This past week I have been focusing on the speech components of the snackbot. I have learned to create a state machine for the speech and also to run tests using the state machines. The software still has a few bugs in it, but it still basically does what is suppose to do. It’s kind of cool being able to engage in conversation with the software even though it is a linear one. Jessica and I have also started creating maps of a few floors in Newell-Simon Hall. We get to use a gaming joystick to steer the base of the robot. The pioneer base of the snackbot uses a SICK laser that utilizes a mirror to project a light beam at a 180 degrees in what I believe are 1 degree intervals. It then measures the time it take the beams to return to create a series of points that can then be turned into a 2D map of its surroundings. We use these maps in order to make it possible for the robot to know where it is and where it needs to go.
In the past week I’ve learned how to do some simple graphics in wxpython. That might not sound like much to most people, but seeing as to how I didn’t know python at all when I got here, it something to me. As for the snackbot, which is name of the robot that Jessica and I are in charge of programming the behaviors for, we are getting ready to start out the mapping so that it can navigate through Newell-Simon Hall. We will start that after we finish our current tasks. My task is to write a speech state machine for Ric (the robot’s speech guy. It is written in lisp which I also don’t know, but am learning. I’m really excited because I can see that everything is starting to come together. It’s a pity that I won’t be here when it is completely finished, but I take pride in the fact of knowing that I had something to do with it. I would also like to take this post to acknowledge my friend, Candace Clay, whose funeral was today. She died in a car accident last Friday at the age of 25. My best to the Clay family.
Well, now I’ve getting to the point where I’m getting to do some actual python coding. Last Thursday I “busted my head” for 11 hours straight. Pardon the term, it’s just a saying that me and guys back home use for whenever we get a little too immersive. I only stopped for food, which took me about 10 minutes to finish, then I went right back to it. After finally going to sleep, I awoke early Friday morning (more like later Friday morning) just as determined. A lot of people in the dorms thought that I never went to sleep, because I was in the study room when they turned in, and I was in there when they got up. I hate to say that my body gave out on me that afternoon, and I still never reached my goal, even through the weekend. I don’t like not being able to finish what I start. I realize that it’s a part of being human, but it still makes me feel like a failure. Some say as long as you tried your best then your alright. I was brought up to always finish, even if your last, just finish. You might not make it as fast as the first, but you made it just as far. As crazy as they may drive me, I like challenges that maybe just a little out of reach. They show you what you really got under the hood and they give you a peak into your own soul. In that sense, I guess that really was my best. All I can do is take it as a learning experience, and use it for the future so that I’m that much more prepared for the next task at hand. Then, I’m already that much closer to already finishing that one.

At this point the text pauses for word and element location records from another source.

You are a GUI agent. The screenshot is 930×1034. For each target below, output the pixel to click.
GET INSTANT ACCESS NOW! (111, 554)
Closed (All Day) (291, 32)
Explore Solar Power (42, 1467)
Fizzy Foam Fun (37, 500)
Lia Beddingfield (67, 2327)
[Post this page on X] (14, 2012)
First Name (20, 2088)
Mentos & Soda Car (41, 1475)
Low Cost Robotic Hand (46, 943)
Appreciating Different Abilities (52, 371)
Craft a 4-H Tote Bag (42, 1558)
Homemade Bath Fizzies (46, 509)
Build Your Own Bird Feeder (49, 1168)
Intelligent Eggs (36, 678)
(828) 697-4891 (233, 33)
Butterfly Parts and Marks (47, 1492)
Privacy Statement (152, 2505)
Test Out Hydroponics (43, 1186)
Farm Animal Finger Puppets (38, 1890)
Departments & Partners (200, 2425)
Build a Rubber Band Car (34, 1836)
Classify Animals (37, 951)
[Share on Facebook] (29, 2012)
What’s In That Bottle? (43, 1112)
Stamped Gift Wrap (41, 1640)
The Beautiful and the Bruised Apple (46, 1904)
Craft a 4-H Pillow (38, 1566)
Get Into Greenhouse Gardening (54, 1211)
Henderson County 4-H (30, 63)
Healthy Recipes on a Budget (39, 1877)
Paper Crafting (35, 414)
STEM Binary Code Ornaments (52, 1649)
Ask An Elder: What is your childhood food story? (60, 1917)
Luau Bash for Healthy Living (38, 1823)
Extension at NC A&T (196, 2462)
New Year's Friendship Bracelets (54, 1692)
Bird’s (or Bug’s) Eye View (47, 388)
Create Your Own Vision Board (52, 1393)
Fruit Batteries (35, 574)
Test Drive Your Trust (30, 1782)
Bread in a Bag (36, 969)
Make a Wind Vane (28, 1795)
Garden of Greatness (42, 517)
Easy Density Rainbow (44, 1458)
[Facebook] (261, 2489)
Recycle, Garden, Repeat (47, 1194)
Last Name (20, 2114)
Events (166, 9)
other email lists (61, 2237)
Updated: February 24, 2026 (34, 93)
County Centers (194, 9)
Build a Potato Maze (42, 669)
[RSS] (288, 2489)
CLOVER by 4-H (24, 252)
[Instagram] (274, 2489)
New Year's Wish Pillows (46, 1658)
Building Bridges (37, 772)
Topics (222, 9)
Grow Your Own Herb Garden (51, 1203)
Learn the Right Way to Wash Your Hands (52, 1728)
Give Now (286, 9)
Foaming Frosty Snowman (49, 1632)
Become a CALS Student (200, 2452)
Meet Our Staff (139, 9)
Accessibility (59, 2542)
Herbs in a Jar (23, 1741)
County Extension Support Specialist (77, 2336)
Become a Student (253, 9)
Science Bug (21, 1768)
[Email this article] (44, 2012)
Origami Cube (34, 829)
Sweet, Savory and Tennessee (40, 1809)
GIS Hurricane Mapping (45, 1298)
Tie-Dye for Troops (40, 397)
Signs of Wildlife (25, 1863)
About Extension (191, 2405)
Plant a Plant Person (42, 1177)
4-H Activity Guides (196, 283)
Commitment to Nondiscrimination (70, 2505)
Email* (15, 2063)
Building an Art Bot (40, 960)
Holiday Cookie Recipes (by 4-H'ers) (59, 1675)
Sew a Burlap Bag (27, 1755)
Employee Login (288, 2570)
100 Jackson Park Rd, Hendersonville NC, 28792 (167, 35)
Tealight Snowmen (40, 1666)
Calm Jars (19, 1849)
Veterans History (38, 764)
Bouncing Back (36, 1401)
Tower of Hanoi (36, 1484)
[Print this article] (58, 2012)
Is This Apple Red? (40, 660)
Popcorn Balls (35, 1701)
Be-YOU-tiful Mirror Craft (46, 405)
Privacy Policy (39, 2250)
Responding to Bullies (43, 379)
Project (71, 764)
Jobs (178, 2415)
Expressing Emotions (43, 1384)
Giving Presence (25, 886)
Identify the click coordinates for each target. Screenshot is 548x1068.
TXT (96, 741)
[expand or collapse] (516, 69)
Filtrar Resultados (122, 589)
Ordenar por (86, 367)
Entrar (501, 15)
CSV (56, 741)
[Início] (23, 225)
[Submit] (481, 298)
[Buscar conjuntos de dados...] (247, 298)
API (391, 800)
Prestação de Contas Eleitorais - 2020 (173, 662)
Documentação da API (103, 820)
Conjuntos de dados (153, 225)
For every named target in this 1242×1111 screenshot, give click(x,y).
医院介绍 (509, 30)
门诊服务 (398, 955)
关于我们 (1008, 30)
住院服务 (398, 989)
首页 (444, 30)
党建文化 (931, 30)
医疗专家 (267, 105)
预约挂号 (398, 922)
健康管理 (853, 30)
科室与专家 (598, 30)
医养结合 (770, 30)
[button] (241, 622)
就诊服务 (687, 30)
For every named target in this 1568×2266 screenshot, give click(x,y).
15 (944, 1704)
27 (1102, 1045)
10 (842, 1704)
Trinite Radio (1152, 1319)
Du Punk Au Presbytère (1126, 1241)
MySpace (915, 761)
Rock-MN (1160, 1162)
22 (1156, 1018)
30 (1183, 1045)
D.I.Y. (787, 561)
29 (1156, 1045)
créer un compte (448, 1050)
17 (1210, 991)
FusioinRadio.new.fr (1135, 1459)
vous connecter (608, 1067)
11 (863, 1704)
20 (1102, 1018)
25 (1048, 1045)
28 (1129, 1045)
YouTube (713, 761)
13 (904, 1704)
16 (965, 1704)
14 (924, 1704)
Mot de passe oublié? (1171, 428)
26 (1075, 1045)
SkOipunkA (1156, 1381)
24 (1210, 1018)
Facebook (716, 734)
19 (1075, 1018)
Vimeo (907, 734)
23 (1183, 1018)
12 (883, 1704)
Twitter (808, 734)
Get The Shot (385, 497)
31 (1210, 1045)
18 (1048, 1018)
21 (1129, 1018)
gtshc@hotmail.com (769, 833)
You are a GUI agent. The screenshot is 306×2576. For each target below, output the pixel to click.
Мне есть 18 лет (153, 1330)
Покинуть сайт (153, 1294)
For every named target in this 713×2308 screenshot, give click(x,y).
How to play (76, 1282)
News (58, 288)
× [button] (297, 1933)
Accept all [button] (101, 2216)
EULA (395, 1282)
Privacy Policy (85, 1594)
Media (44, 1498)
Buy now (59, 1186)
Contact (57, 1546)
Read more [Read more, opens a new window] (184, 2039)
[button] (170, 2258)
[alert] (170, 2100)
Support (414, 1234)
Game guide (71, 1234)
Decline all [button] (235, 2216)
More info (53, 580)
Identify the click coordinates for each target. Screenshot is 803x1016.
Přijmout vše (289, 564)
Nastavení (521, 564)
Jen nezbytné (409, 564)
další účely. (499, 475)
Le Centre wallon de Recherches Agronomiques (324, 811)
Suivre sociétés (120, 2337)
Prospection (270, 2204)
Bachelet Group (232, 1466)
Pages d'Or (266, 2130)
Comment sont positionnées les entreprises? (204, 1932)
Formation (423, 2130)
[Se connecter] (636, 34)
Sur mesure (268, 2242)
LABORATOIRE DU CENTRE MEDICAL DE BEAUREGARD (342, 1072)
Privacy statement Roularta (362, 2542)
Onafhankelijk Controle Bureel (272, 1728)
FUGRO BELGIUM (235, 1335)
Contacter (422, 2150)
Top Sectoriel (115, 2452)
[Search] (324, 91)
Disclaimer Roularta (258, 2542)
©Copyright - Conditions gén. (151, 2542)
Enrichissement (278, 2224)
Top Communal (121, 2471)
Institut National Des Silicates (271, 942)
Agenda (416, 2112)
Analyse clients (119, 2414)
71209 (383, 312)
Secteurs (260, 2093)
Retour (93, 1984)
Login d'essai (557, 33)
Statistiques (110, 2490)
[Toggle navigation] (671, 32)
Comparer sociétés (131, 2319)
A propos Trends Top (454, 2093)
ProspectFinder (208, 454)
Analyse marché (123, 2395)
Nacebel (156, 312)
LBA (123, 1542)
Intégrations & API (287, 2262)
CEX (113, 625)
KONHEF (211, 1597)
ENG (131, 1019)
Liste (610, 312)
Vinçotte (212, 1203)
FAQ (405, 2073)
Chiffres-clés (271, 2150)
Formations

I’m currently a computer science major working as a intern at Carnegie Mellon University, yes CMU. In my field CMU is the place to be hands down. I thank god everyday for allowing me the opportunity to bump elbows with people who considered leaders in their field. Don’t get me wrong, I’m still representing the University of Arkansas at Pine Bluff Golden Lions. I just know how to appreciate the chance I have to progress my education in ways that just aren’t possible where I come from. Speaking of where I come from, that would be Forrest City, Arkansas. I know most people haven’t heard of Forrest City, what’s funny (or sad) is that a lot of people around here don’t know where Arkansas is. Although, I should mention that if I pronounced it as Ar-kan-zas then that number would probably drop considerably, because they seem to know what I’m talking about when they figure out Ar-kan-saw is the same thing.